■ What you should do:
Please display each line below that contains the string "agent", copied in full. Case counts.

■ Data entries:
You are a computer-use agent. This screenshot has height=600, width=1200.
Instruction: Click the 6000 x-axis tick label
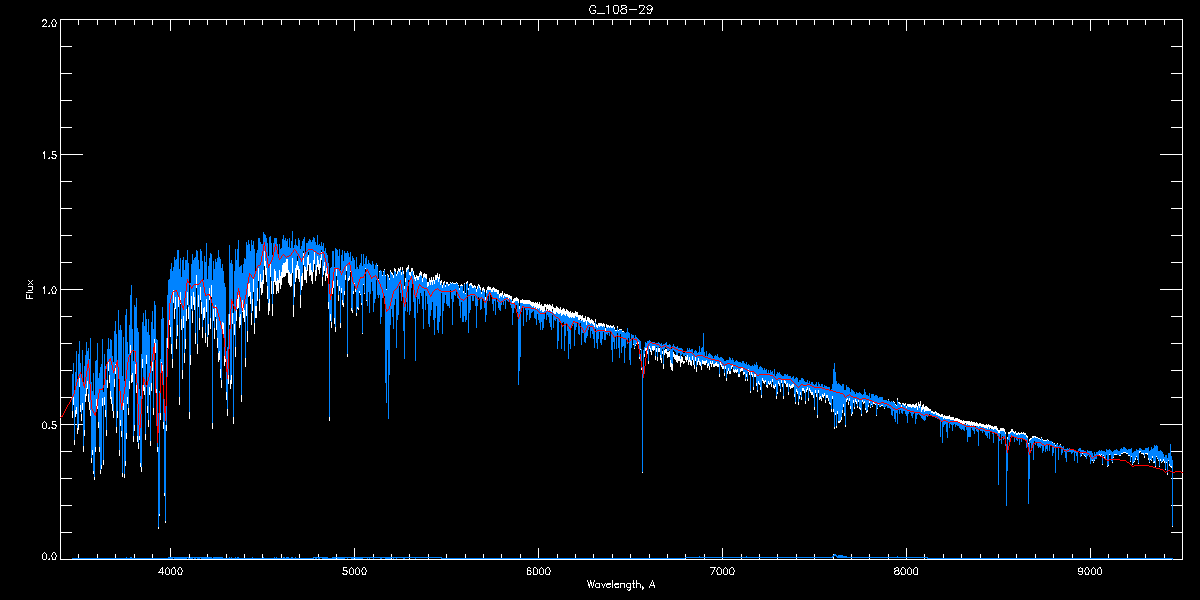tap(538, 572)
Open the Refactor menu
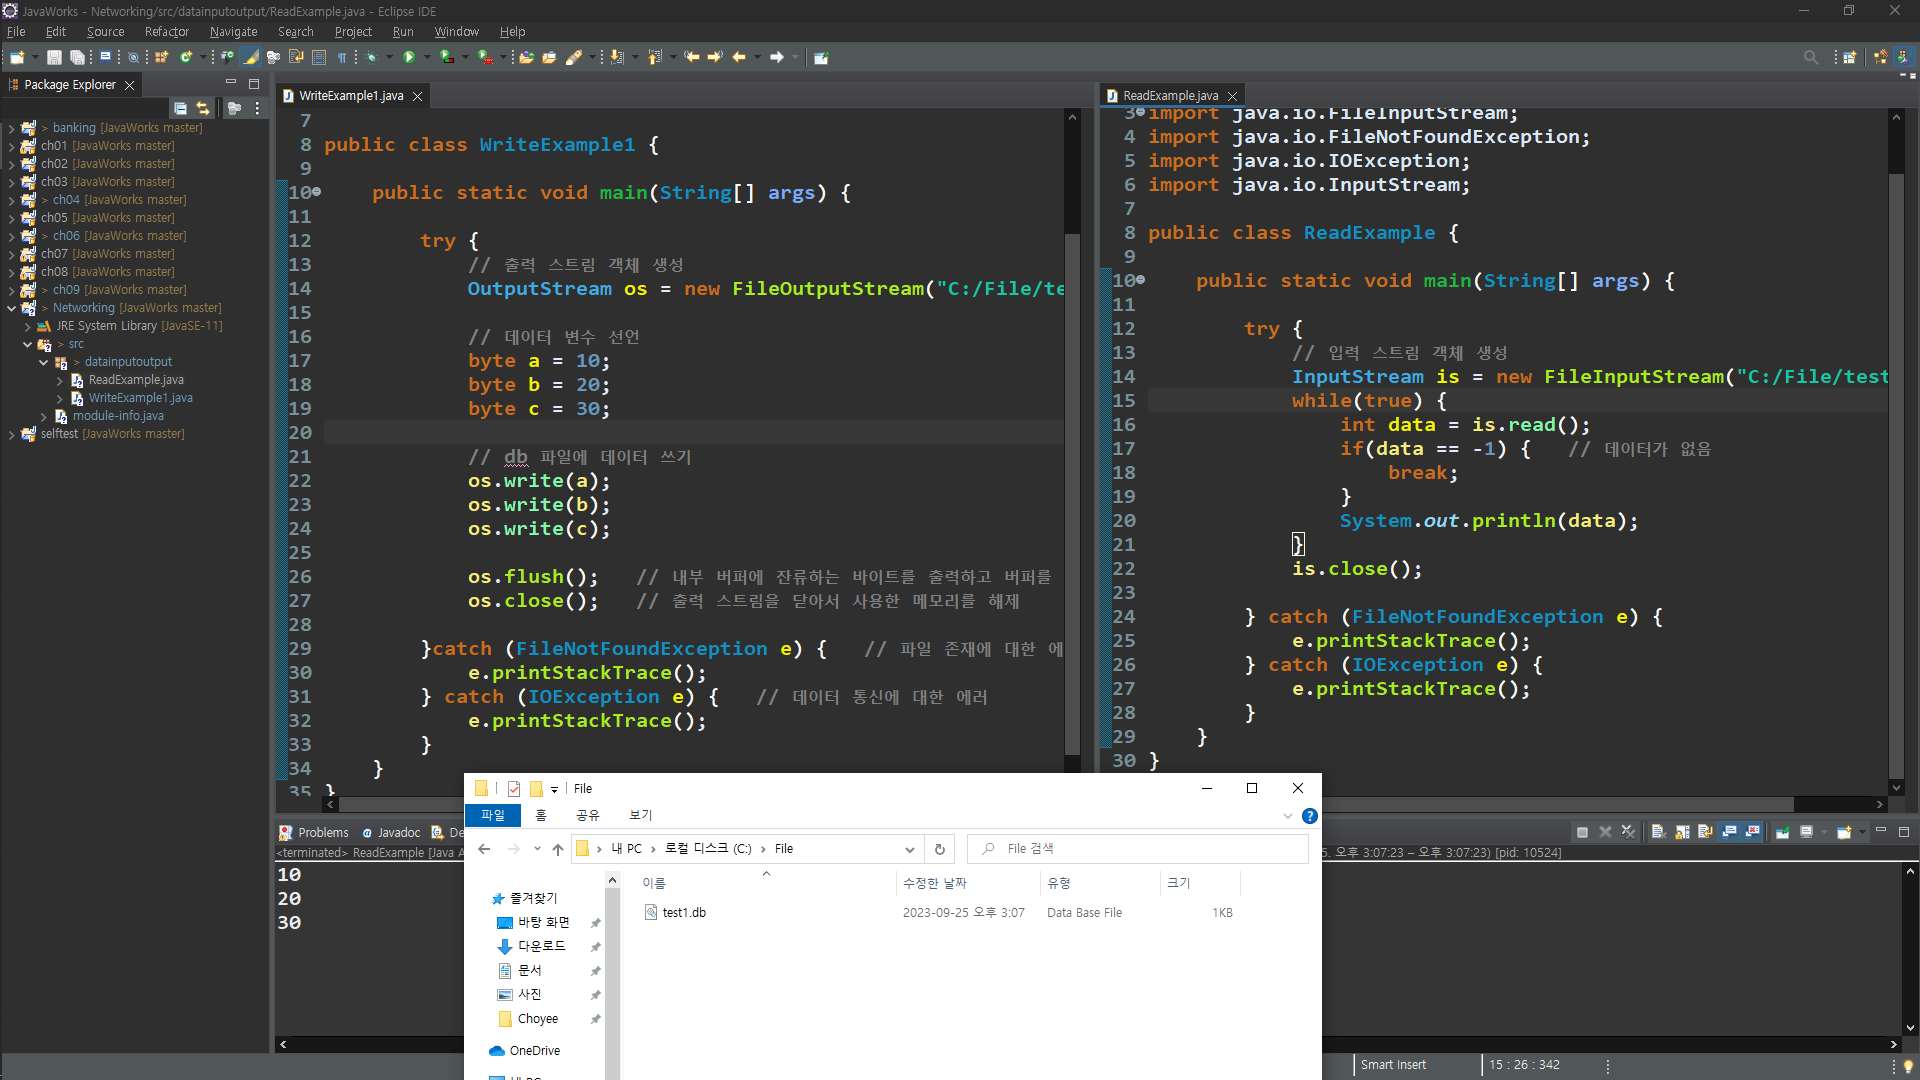Screen dimensions: 1920x1080 [166, 32]
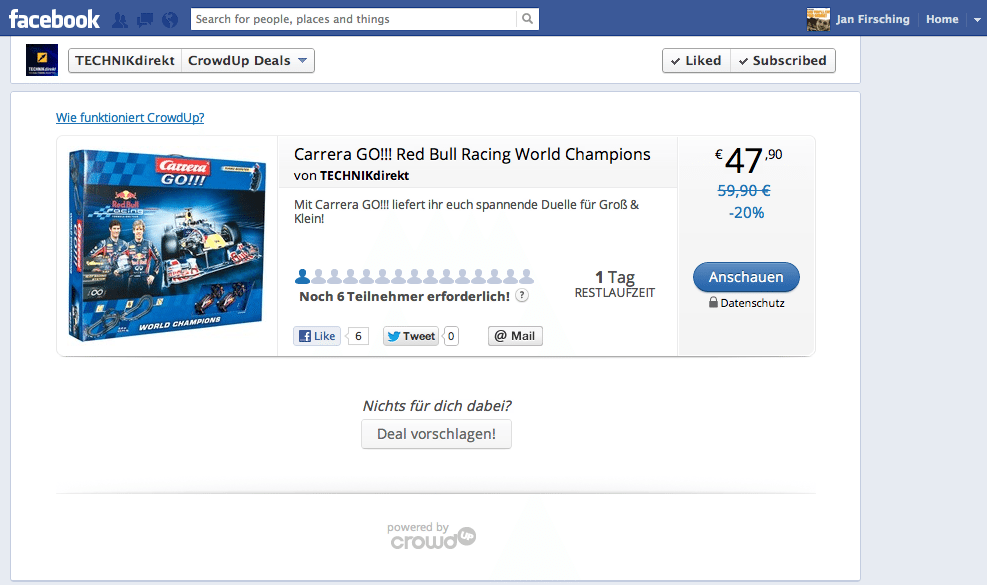Viewport: 987px width, 585px height.
Task: Click the Deal vorschlagen! button
Action: (x=436, y=434)
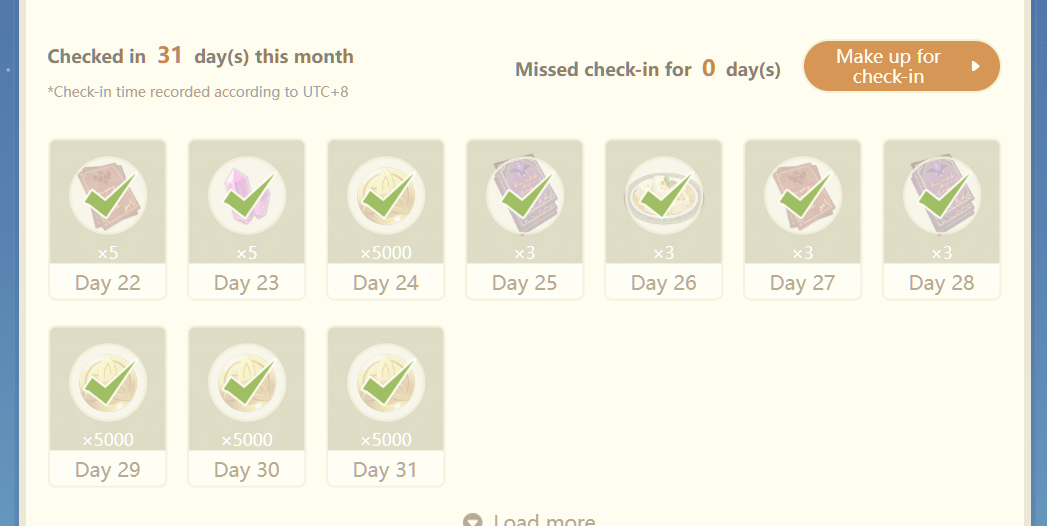1047x526 pixels.
Task: Select the Day 30 coin reward icon
Action: [x=247, y=384]
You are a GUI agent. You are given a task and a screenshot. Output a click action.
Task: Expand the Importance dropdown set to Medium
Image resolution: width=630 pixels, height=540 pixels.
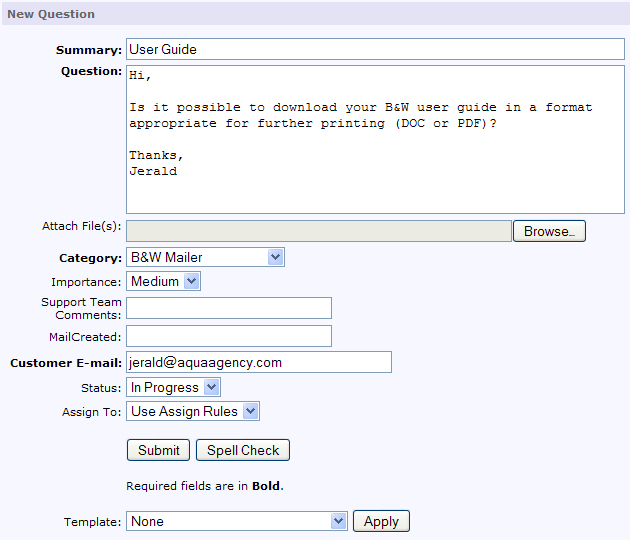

■ Result of this exercise:
You are a computer-use agent. This screenshot has height=600, width=1200.
You are a GUI agent. You are given a task and a screenshot. Output a click action.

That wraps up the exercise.